Les cheveux d’un blanc immaculé de Jean Charest dans sa dernière publicité en ont fait sursauter plus d’un. Mais sa chevelure n’a pas été blanchie pour l’occasion, assure son entourage.
«Ce sont ses cheveux naturels», insiste Michel Rochette, directeur des communications du Parti libéral du Québec.
Ce serait plutôt l’éclairage et le décor dans lesquels se tient le premier ministre qui a contribué à accentuer le caractère délavé de ses boucles qui, en effet, tirent vers le blanc.
« Occuper des fonctions excessivement demandantes, ça marque le corps et le temps aussi », note Thierry Giasson, chercheur en communication politique et marketing électoral à l’Université Laval.

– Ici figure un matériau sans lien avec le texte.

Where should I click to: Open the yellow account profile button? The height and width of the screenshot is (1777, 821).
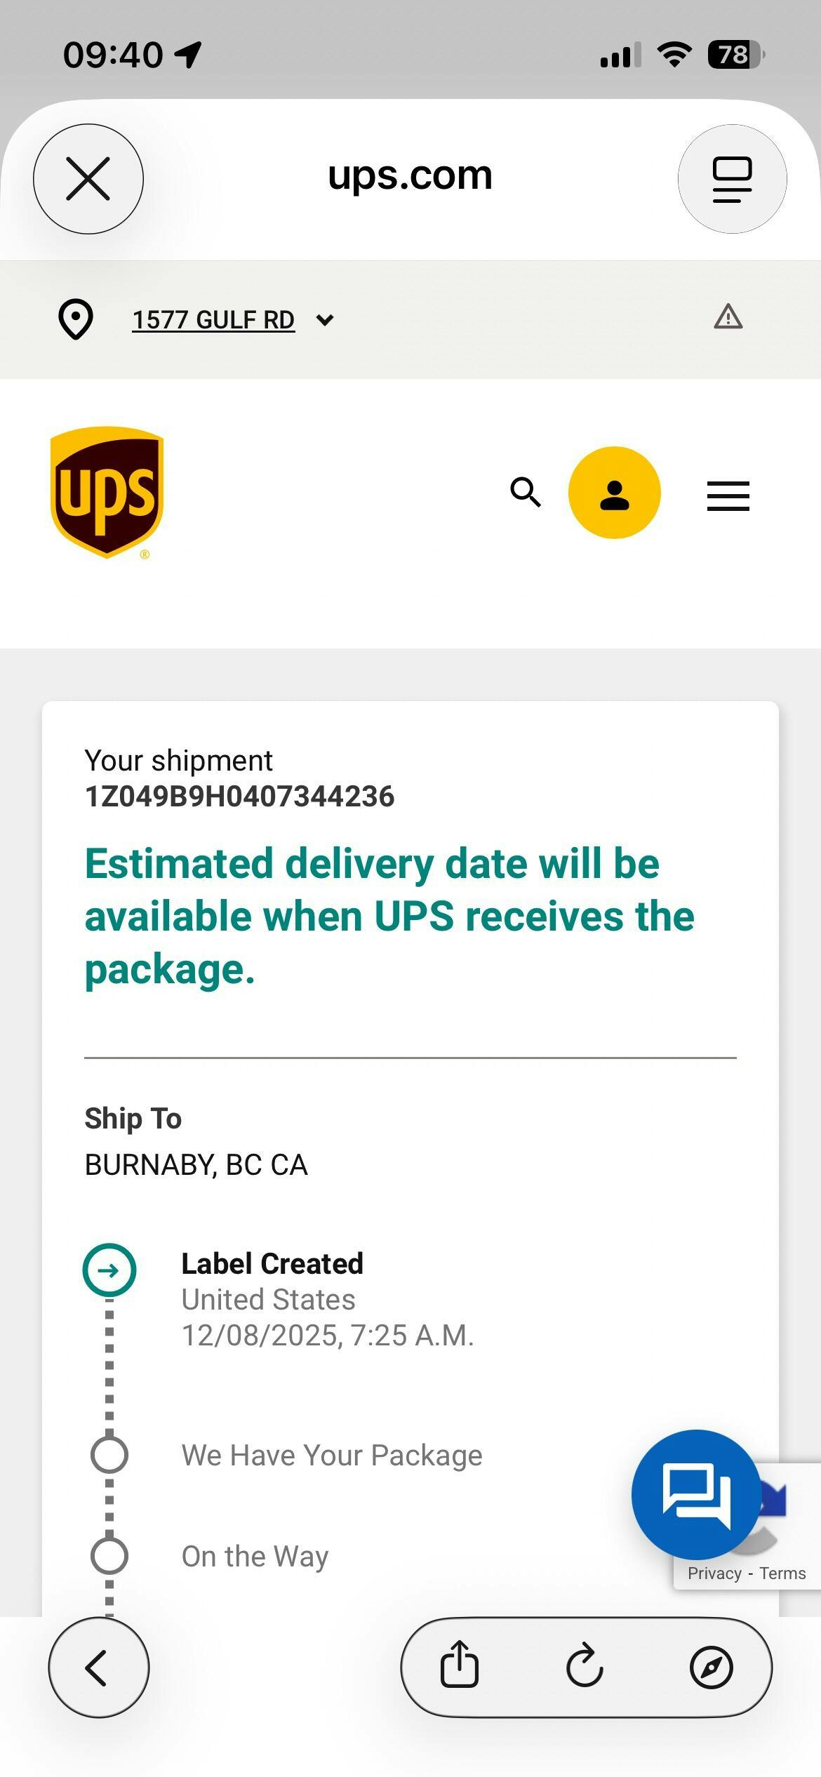(x=615, y=493)
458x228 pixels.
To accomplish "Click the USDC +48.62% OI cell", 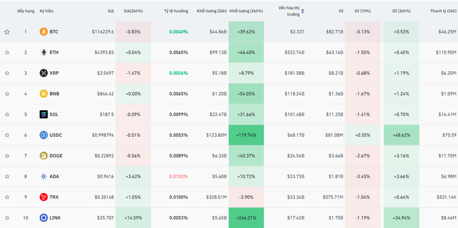I will tap(401, 135).
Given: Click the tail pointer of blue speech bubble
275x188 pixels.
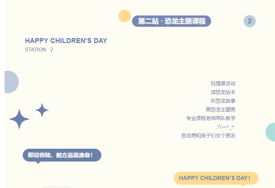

« On a vu le même phénomène avec Stephen Harper, Bill Clinton et même Barack Obama », poursuit-il.
Mise en scène
Le décor y est pour beaucoup dans cet aspect plus blanc que blanc qui saute aux yeux des téléspectateurs, croit-il. Une « mise en scène » soigneusement planifiée.
« C’est sans artifice, sans élément pour faire interférence au message du premier ministre et capter toute l’attention des gens », avance M. Giasson.
Bernard Motulsky, titulaire de la Chaire de relations publiques et communication marketing de l’Université du Québec à Montréal (UQAM), partage cette opinion.
Alors qu’on a reproché à Jean Charest d’être peu présent dans la crise qui secoue le Québec, le visuel de cette campagne lance le message contraire, observe-t-il.
« On a voulu montrer que le pilote est dans l’avion pour rassurer en temps de turbulence. »
Lui aussi est d’avis que le décor a servi à éclaircir la crinière de M. Charest. Il souligne que « rien n’est laissé au hasard : c’est le propre du travail du publicitaire ».
Pauline Marois y est aussi allée de sa propre publicité où elle apparait toute de noir vêtue.